§ **Page text**:
Tuesday, November 18, 2008

November is Diabetes Month

With Thanksgiving just a week away, it is tempting to think of all the tasty treats that the holiday offers. However, if you are a diabetic, a holiday without pies, cookies, and cakes is not nearly as fun. As well as hosting one of America's most popular holidays, November also marks National Diabetes Month.
People with diabetes also need to check their feet on a daily basis. Small problems, if left untreated, can turn into big problems that require major medical interventions. To prevent this, it’s a good idea for diabetics to get regular check—ups at our office.
If you have diabetes and feel leg pain at night, or after exercising or walking, that could indicate a blocked artery. Get medical attention right away.
To protect your feet, wear socks that aren’t tight or constricting. Always wear shoes or slippers, and shake them out before you put them on. People with diabetes may have nerve damage and may not be able to feel sharp objects, which could cut them. Because diabetes causes poor circulation, it reduces the body’s ability to heal from even a tiny cut.

§ **Problem set**:
**A.** Answer these questions from the Diabetes Month post:
(i) Besides Thanksgiving, what does November mark?
(ii) What kind of leg pain could point to a blocked artery?
(iii) What kind of socks does the post recommend?
**B.** Please extend the Diabetes Month post past its final sentence.

§ **Extracted data**:

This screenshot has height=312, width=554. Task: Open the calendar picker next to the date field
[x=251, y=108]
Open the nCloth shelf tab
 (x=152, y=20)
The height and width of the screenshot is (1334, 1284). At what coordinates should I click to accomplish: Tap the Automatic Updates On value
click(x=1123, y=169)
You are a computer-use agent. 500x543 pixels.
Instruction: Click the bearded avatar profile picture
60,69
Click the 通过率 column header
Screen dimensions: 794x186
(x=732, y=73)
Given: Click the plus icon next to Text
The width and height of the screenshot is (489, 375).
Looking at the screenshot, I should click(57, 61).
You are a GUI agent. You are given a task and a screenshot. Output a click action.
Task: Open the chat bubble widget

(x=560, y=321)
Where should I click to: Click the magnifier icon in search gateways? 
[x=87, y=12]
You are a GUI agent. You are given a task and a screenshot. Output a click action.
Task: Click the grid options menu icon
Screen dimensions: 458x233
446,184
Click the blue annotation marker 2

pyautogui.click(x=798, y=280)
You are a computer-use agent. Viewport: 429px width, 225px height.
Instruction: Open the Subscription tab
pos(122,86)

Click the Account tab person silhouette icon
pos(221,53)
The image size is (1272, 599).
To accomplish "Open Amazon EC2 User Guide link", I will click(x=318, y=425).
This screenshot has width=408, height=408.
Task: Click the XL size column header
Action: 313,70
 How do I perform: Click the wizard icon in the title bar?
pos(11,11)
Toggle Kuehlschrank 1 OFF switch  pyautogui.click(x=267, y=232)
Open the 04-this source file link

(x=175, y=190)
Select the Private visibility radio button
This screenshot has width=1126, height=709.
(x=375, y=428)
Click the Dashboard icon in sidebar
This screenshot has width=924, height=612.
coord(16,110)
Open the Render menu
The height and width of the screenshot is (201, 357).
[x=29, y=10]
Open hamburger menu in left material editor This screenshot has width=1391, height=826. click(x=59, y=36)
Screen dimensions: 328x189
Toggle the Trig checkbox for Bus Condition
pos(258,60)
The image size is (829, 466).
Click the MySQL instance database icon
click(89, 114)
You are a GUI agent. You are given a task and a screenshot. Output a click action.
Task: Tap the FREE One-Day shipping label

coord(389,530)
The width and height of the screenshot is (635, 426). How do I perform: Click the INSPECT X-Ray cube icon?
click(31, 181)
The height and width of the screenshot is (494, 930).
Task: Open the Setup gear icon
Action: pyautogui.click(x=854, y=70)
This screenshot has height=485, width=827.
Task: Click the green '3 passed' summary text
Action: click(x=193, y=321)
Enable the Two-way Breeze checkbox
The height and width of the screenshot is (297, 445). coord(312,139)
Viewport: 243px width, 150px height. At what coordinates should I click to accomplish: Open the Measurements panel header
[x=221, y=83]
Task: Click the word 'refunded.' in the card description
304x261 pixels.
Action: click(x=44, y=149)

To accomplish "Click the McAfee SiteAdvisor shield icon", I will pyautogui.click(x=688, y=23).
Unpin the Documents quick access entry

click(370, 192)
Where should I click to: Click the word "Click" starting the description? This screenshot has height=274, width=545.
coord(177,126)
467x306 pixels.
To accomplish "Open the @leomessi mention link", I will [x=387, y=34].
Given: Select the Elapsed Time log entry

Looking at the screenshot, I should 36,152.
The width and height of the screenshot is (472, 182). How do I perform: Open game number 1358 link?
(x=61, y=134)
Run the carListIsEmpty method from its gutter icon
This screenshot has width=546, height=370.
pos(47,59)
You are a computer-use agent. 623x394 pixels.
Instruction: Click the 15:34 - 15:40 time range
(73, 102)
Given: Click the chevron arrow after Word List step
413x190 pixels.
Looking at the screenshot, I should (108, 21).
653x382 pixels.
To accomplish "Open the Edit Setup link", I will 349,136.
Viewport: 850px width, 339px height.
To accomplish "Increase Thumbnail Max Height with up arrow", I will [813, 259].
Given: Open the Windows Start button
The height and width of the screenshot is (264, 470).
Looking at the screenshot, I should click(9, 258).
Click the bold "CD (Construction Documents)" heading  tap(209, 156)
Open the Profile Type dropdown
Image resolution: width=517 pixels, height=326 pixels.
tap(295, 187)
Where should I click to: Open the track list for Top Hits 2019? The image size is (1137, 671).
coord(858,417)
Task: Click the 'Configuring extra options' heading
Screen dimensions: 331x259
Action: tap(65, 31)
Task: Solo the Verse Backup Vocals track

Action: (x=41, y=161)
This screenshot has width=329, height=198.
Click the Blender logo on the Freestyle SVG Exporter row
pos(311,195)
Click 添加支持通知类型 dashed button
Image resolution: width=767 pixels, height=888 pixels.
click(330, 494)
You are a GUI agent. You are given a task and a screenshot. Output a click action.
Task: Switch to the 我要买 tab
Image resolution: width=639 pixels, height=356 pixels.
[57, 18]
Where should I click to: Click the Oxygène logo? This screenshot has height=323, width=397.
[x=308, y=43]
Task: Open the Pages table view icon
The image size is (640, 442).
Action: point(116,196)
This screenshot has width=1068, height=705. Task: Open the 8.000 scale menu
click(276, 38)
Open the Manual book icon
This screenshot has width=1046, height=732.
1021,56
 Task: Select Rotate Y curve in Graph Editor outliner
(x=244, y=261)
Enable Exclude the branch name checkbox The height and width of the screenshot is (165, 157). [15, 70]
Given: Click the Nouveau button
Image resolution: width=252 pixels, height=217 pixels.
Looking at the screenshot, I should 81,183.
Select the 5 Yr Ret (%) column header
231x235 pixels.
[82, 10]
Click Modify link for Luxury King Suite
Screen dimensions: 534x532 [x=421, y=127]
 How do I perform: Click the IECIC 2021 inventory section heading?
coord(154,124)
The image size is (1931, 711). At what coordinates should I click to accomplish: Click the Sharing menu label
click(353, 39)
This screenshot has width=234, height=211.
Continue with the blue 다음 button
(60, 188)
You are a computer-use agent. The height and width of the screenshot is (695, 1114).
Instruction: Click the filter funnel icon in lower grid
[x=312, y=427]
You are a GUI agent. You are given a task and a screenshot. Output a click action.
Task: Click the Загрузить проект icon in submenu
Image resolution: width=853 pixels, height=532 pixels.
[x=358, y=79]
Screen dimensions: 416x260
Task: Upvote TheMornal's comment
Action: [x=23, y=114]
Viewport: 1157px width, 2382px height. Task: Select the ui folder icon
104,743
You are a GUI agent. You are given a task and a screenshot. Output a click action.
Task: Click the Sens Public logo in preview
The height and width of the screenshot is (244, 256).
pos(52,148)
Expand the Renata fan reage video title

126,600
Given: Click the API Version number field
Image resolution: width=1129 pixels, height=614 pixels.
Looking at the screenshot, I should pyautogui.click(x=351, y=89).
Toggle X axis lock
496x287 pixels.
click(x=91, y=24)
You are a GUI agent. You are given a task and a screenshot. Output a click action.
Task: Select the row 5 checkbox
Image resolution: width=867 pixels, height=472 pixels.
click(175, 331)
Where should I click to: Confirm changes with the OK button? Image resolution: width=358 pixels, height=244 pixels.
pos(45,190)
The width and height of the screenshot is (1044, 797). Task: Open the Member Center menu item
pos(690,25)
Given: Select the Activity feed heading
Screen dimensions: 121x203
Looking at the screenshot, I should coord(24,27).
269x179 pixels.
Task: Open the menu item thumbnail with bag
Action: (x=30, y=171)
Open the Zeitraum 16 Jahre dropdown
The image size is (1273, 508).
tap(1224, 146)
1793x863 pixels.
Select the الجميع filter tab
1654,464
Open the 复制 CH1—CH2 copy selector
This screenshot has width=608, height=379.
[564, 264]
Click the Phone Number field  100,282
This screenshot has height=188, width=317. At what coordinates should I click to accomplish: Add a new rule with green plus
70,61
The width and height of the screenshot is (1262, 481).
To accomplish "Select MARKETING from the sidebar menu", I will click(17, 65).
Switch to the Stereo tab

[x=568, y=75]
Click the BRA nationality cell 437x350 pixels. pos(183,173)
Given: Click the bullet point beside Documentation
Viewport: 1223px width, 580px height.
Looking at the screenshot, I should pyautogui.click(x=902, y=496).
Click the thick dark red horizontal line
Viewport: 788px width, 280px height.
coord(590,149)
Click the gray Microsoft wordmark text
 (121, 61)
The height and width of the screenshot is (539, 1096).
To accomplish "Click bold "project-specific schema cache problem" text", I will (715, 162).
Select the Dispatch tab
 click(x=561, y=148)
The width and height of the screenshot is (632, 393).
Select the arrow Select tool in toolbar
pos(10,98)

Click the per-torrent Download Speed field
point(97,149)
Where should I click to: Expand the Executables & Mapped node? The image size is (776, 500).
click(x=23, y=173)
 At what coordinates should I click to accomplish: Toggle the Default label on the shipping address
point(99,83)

§ **Expected responses**:
**A.**
(i) National Diabetes Month
(ii) Leg pain at night, or after exercising or walking
(iii) Socks that aren't tight or constricting

**B.**
You can also support a family member who has diabetes by encouraging them to do the following check, or offering to help them:
· Inspect diabetic feet daily for cuts, redness, and drainage. Watch to see if toe nails have become deformed, discolored, or are not growing.
· Look for toes which appear pink, red, or purplish, which may be a sign of poor circulation.
· Notice any corns or calluses caused by shoe friction, but don’t trim these due to the risk of injury or infection. Make an appointment with our office instead.
Call our office if you notice any signs of trouble, and, if you have diabetes, remember to keep a healthy eating plan in mind when you smell that pumpkin pie.